= What this task involves =
Each entry has to be reproduced in full, exactly as given.

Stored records
########

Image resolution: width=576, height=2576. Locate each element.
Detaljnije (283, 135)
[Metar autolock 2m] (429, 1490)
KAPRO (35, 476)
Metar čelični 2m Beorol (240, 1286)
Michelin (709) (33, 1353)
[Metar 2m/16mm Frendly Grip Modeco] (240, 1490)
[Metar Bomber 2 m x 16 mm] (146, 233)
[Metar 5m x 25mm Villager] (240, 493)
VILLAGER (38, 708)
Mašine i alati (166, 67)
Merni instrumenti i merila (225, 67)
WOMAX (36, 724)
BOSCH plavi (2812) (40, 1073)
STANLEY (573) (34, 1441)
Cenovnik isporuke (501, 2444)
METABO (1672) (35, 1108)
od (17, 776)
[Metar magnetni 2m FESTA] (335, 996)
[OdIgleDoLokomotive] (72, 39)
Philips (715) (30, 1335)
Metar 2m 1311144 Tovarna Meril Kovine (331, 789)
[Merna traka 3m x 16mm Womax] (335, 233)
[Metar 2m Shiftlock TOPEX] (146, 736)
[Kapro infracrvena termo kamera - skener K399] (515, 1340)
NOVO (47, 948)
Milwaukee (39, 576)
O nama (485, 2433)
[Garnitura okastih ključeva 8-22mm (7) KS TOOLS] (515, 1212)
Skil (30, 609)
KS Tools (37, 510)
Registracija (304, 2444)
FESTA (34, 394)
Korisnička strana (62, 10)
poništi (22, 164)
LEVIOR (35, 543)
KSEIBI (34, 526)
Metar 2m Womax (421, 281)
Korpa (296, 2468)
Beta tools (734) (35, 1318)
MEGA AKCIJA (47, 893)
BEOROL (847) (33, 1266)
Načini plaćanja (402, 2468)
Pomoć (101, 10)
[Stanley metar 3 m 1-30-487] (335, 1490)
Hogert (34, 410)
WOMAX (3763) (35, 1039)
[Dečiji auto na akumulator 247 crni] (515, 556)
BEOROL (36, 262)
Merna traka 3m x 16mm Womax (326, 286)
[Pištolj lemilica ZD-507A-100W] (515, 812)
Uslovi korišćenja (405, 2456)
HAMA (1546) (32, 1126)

########

= Exercise answer =
Image resolution: width=576, height=2576. Locate each element.
Detaljnije (283, 135)
[Metar autolock 2m] (429, 1490)
KAPRO (35, 476)
Metar čelični 2m Beorol (240, 1286)
Michelin (709) (33, 1353)
[Metar 2m/16mm Frendly Grip Modeco] (240, 1490)
[Metar Bomber 2 m x 16 mm] (146, 233)
[Metar 5m x 25mm Villager] (240, 493)
VILLAGER (38, 708)
Mašine i alati (166, 67)
Merni instrumenti i merila (225, 67)
WOMAX (36, 724)
BOSCH plavi (2812) (40, 1073)
STANLEY (573) (34, 1441)
Cenovnik isporuke (501, 2444)
METABO (1672) (35, 1108)
od (17, 776)
[Metar magnetni 2m FESTA] (335, 996)
[OdIgleDoLokomotive] (72, 39)
Philips (715) (30, 1335)
Metar 2m 1311144 Tovarna Meril Kovine (331, 789)
[Merna traka 3m x 16mm Womax] (335, 233)
[Metar 2m Shiftlock TOPEX] (146, 736)
[Kapro infracrvena termo kamera - skener K399] (515, 1340)
NOVO (47, 948)
Milwaukee (39, 576)
O nama (485, 2433)
[Garnitura okastih ključeva 8-22mm (7) KS TOOLS] (515, 1212)
Skil (30, 609)
KS Tools (37, 510)
Registracija (304, 2444)
FESTA (34, 394)
Korisnička strana (62, 10)
poništi (22, 164)
LEVIOR (35, 543)
KSEIBI (34, 526)
Metar 2m Womax (421, 281)
Korpa (296, 2468)
Beta tools (734) (35, 1318)
MEGA AKCIJA (47, 893)
BEOROL (847) (33, 1266)
Načini plaćanja (402, 2468)
Pomoć (101, 10)
[Stanley metar 3 m 1-30-487] (335, 1490)
Hogert (34, 410)
WOMAX (3763) (35, 1039)
[Dečiji auto na akumulator 247 crni] (515, 556)
BEOROL (36, 262)
Merna traka 3m x 16mm Womax (326, 286)
[Pištolj lemilica ZD-507A-100W] (515, 812)
Uslovi korišćenja (405, 2456)
HAMA (1546) (32, 1126)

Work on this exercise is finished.